| DATA TO USE |
--*--
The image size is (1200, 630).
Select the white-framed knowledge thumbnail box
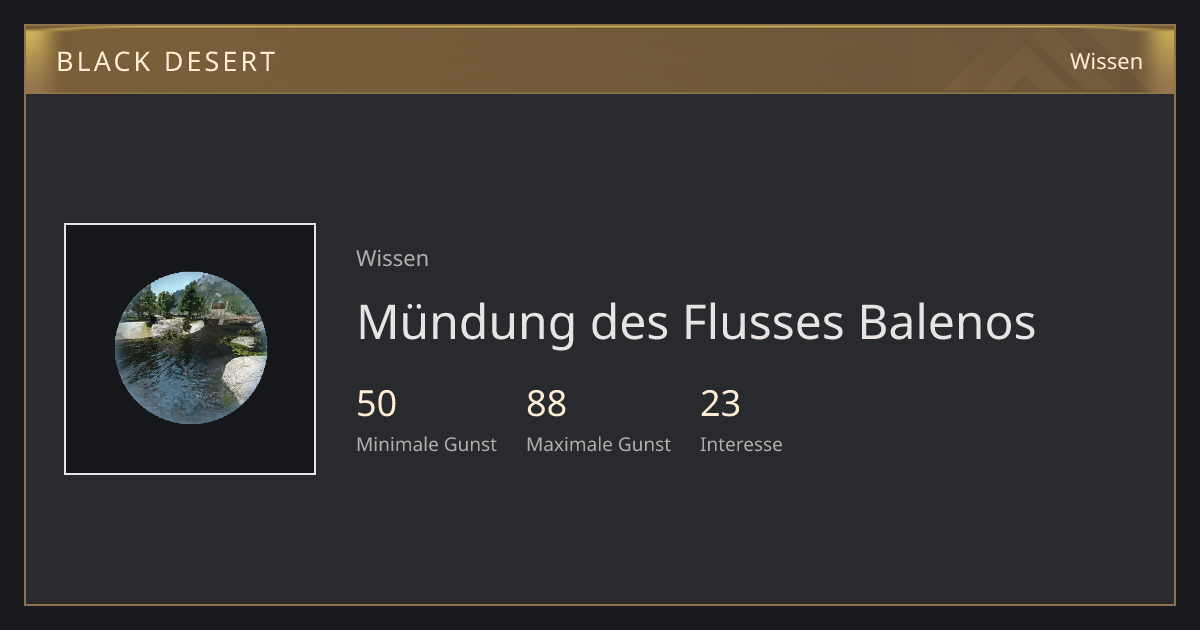point(190,349)
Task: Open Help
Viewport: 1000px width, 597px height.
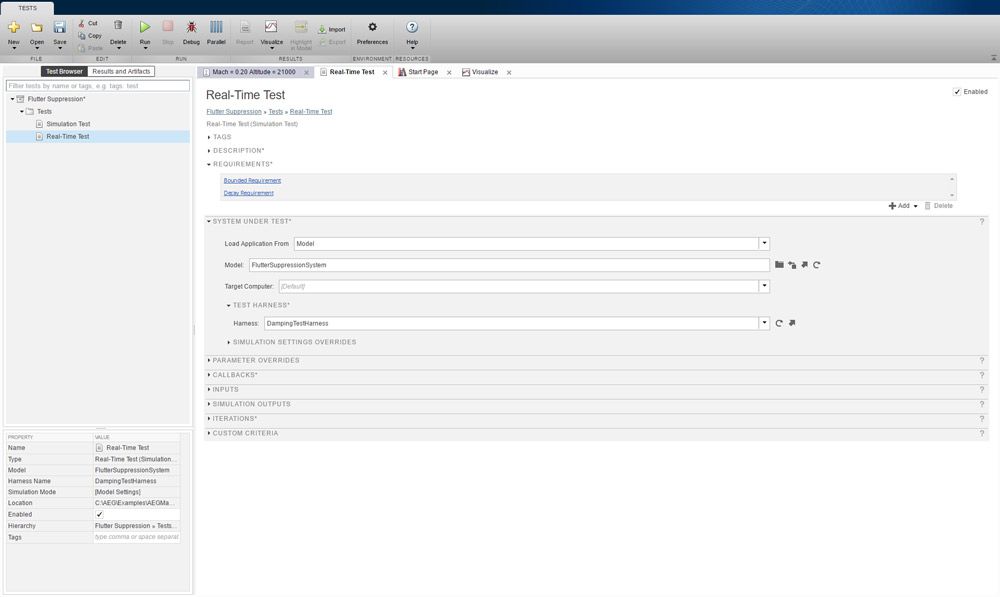Action: [411, 29]
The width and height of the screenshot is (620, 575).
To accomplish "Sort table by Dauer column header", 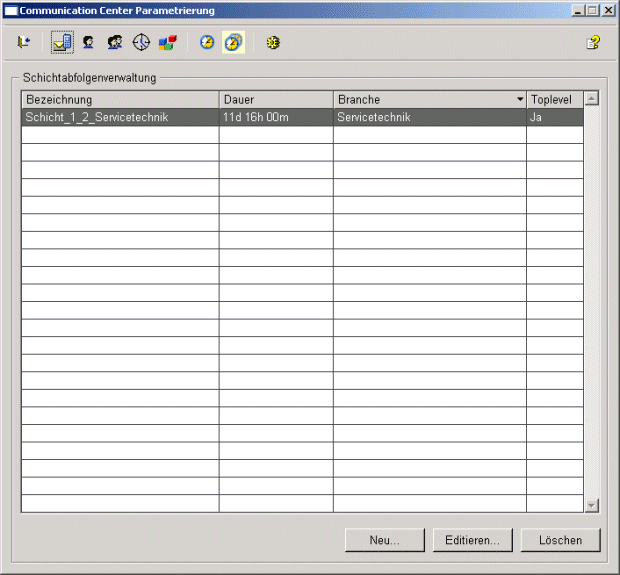I will coord(276,99).
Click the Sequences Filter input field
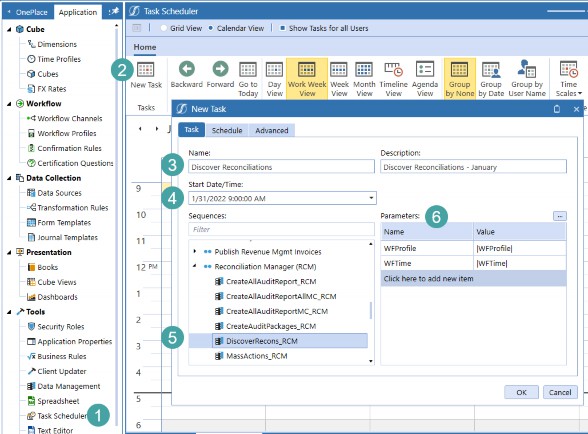 click(x=281, y=229)
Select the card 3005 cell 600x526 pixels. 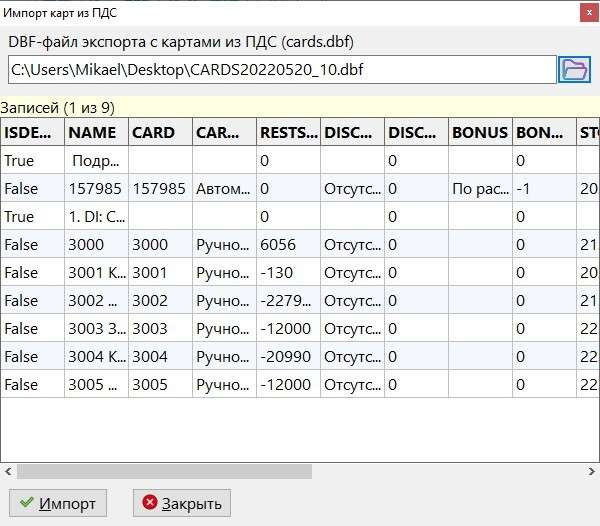pyautogui.click(x=160, y=384)
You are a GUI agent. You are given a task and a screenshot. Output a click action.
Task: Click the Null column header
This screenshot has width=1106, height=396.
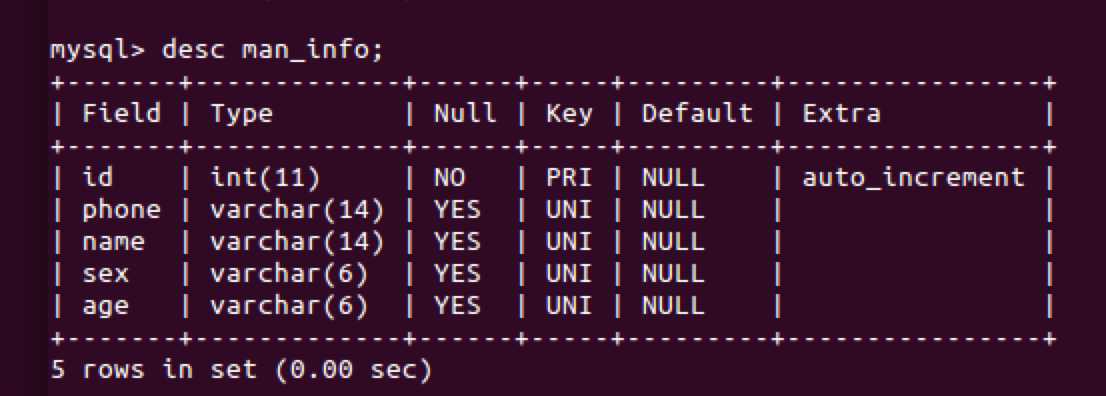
--*--
In how many lines of the preceding material does the word "screenshot" occur? Answer with the number only.

| WRITTEN SOLUTION |
3